▶ **PAGE EXTRACT**:

-- BEGIN --

This gives us the following graph with the comparative weekly commit frequency:

Analyzing weekly commit frequency comparison

Weekly GitHub commit frequency comparison for the Linux repository

We can clearly see that over the past year, the frequency of commits made by contributors is really high as compared to that of the owner. A question might arise as to why this is the case. Well, as you might know, the Linux repository is owned by Linus Torvalds, the creator and father of the Linux operating system and also the person who created Git! Linus himself had stated in 2012 that after the initial days of intense programming and development of Linux, these days he mostly contributes by merging code written by other contributors with little programming involvement. Torvalds still has written approximately 2% of the total Linux kernel and considering the vast number of contributors, that is still one of the largest percentages of overall contribution to the Linux kernel. I hope you found this little bit of history interesting!

Analyzing weekly code modification history

Commits to any repository usually consist of additions and deletions where lines of code are usually added or deleted in various files present in the repository. In this section, we will retrieve and analyze weekly code modification history for the linux repository. The following code snippet enables us the get the code modification historical frequency data from GitHub:

# get the code frequency dataset
base_url <- 'https://api.github.com/repos/torvalds/linux/stats/code_frequency?'
code_freq_url <- paste0(base_url,api_id_param,arg_sep,api_pwd_param)

-- END --

▶ **DATA EXTRACT**:

-- BEGIN --

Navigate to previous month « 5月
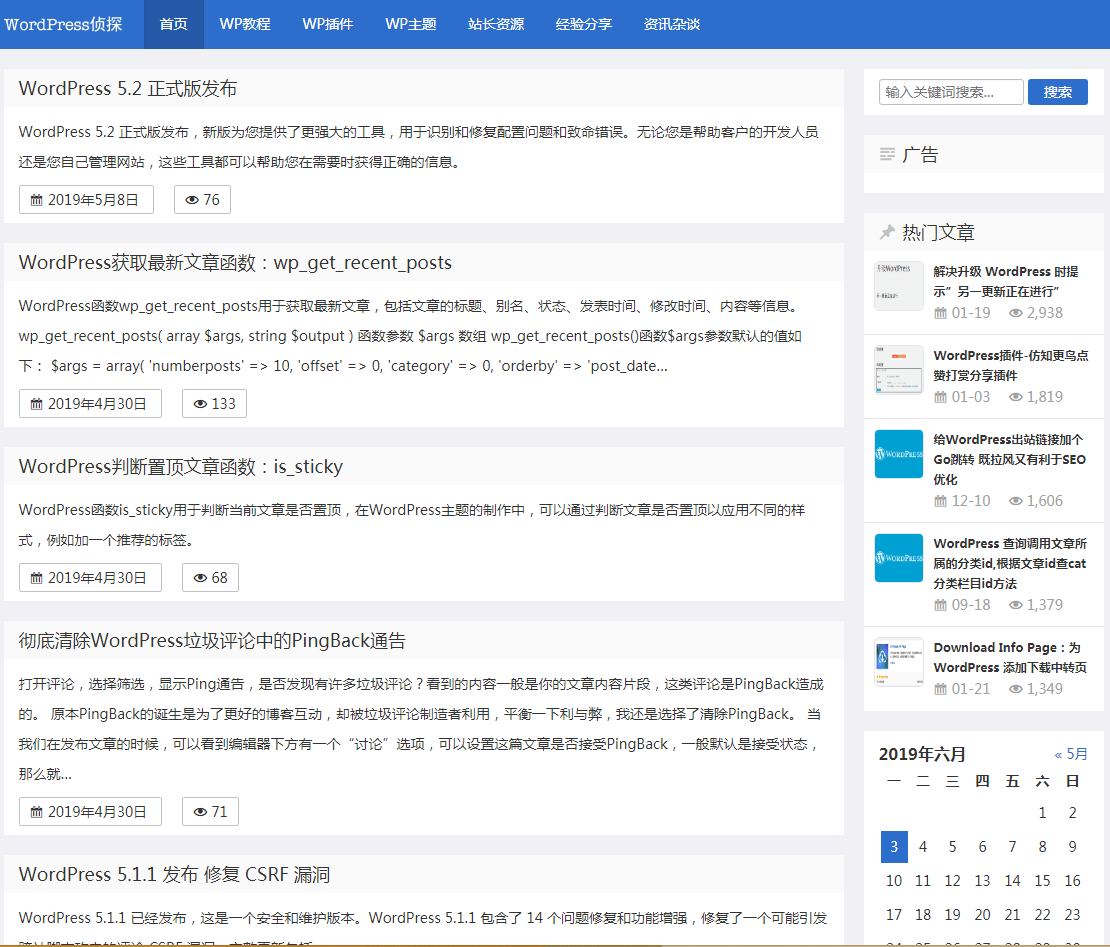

-- END --

▶ **ACTIONS TO TAKE**:
A. Check each statement against the Linux commit analysis excerpt. Answer yes or no for each, and quote the words from the excerpt that decide it.
(i) Linus Torvalds owns the Linux repository.
(ii) Torvalds has written about a tenth of the Linux kernel.
(iii) Over the past year, the owner made commits more often than the contributors did.
B. From the Linux commit analysis excerpt, copy the part that opens with the words containing "We can clearly" and closes with "of history interesting!".

▶ **OUTPUTS IN ORDER**:
A.
(i) Yes: "the Linux repository is owned by Linus Torvalds"
(ii) No: "Torvalds still has written approximately 2% of the total Linux kernel"
(iii) No: "the frequency of commits made by contributors is really high as compared to that of the owner"

B.
We can clearly see that over the past year, the frequency of commits made by contributors is really high as compared to that of the owner. A question might arise as to why this is the case. Well, as you might know, the Linux repository is owned by Linus Torvalds, the creator and father of the Linux operating system and also the person who created Git! Linus himself had stated in 2012 that after the initial days of intense programming and development of Linux, these days he mostly contributes by merging code written by other contributors with little programming involvement. Torvalds still has written approximately 2% of the total Linux kernel and considering the vast number of contributors, that is still one of the largest percentages of overall contribution to the Linux kernel. I hope you found this little bit of history interesting!